= Joseph Arndt =

American musician

American organist Joseph Arndt is Organist and Director of Music at The Church of St. Michael & St. George in St. Louis, Missouri. He was previously Music Director at Saint John's Episcopal Church in Tulsa, Oklahoma. He has taught harpsichord and early music at the University of Central Oklahoma and Oklahoma City University. In Tulsa, he led the campaign for a new chancel organ, Opus 173 by Schoenstein & Co. He founded the Oklahoma Bach Choir and conducted a Leipzig 300 series commemorating the 300th anniversary of Johann Sebastian Bach's appointment as Thomaskantor. The series included a lecture by author and Bach scholar Christoph Wolff.

Prior to his move to Tulsa he was the Director of Music at Grace Church, Newark, NJ, one of the prominent Anglo-Catholic parishes in the eastern United States. He also was an assisting organist at Trinity Wall Street. He played continuo for Bach Vespers at Holy Trinity in New York for six years. He took his first church organist position at the age of 12 at St. Peter's-at-the-Light Episcopal Church in Barnegat Light, NJ. Prior to Grace Church, he held positions at St. Peter's Episcopal Church in Morristown, NJ, Christ Church, United Methodist in New York City, and Lamington Presbyterian Church in Bedminster, NJ.

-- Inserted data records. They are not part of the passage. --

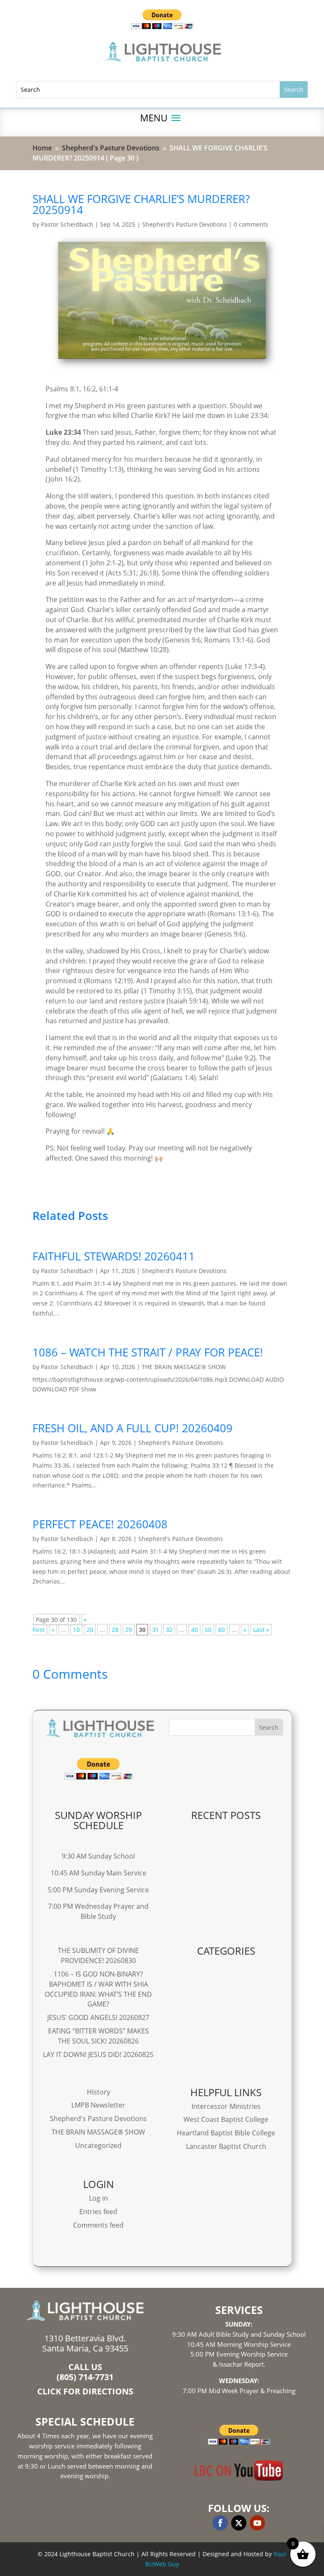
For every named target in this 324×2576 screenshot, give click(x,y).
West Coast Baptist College (226, 2119)
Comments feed (98, 2225)
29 (128, 1630)
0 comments (251, 224)
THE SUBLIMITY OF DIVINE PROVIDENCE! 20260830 (98, 1955)
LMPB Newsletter (98, 2105)
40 (194, 1630)
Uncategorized (98, 2145)
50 (208, 1630)
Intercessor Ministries (226, 2106)
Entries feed (98, 2211)
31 (155, 1630)
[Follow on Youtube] (257, 2523)
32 (169, 1630)
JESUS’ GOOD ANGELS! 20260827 (98, 2017)
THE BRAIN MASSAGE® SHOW (184, 1367)
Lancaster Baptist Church (226, 2146)
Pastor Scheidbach (67, 224)
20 (89, 1630)
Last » (261, 1630)
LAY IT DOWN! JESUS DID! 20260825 (98, 2054)
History (98, 2092)
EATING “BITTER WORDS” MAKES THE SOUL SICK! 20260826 (98, 2036)
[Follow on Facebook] (220, 2523)
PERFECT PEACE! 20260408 (99, 1524)
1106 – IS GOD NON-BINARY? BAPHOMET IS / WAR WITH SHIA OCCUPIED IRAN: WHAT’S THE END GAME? (98, 1989)
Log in (98, 2198)
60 (221, 1630)
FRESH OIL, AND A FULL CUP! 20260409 (132, 1428)
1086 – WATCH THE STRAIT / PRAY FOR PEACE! (147, 1352)
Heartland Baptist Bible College (226, 2132)
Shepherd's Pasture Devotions (184, 224)
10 (76, 1630)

Arndt is the recipient of numerous honors, including First Place awards at the West Chester University and Joan Lippincott Organ Competitions. He received a Bachelor of Music degree from Westminster Choir College and a Master of Music from The Juilliard School. He was an Irene Diamond Graduate Fellowship recipient at The Juilliard School. Arndt's teachers include Paul Jacobs, Ken Cowan, and Diane Meredith Belcher.

Mr. Arndt has a significant interest in new music. Composers including Jonathan Dawe, Christian Carey, and Conrad Cummings have dedicated new organ works to him. He recorded Jonathan Dawe's work "Zipoli Automata" for the album "Piercing are the Darts." In 2023 he commissioned Paean by Rebecca Groom te Velde, a work now published by Oxford University Press.

He has performed organ recitals throughout the eastern United States, in addition to performances in England (including at the Clare College Chapel).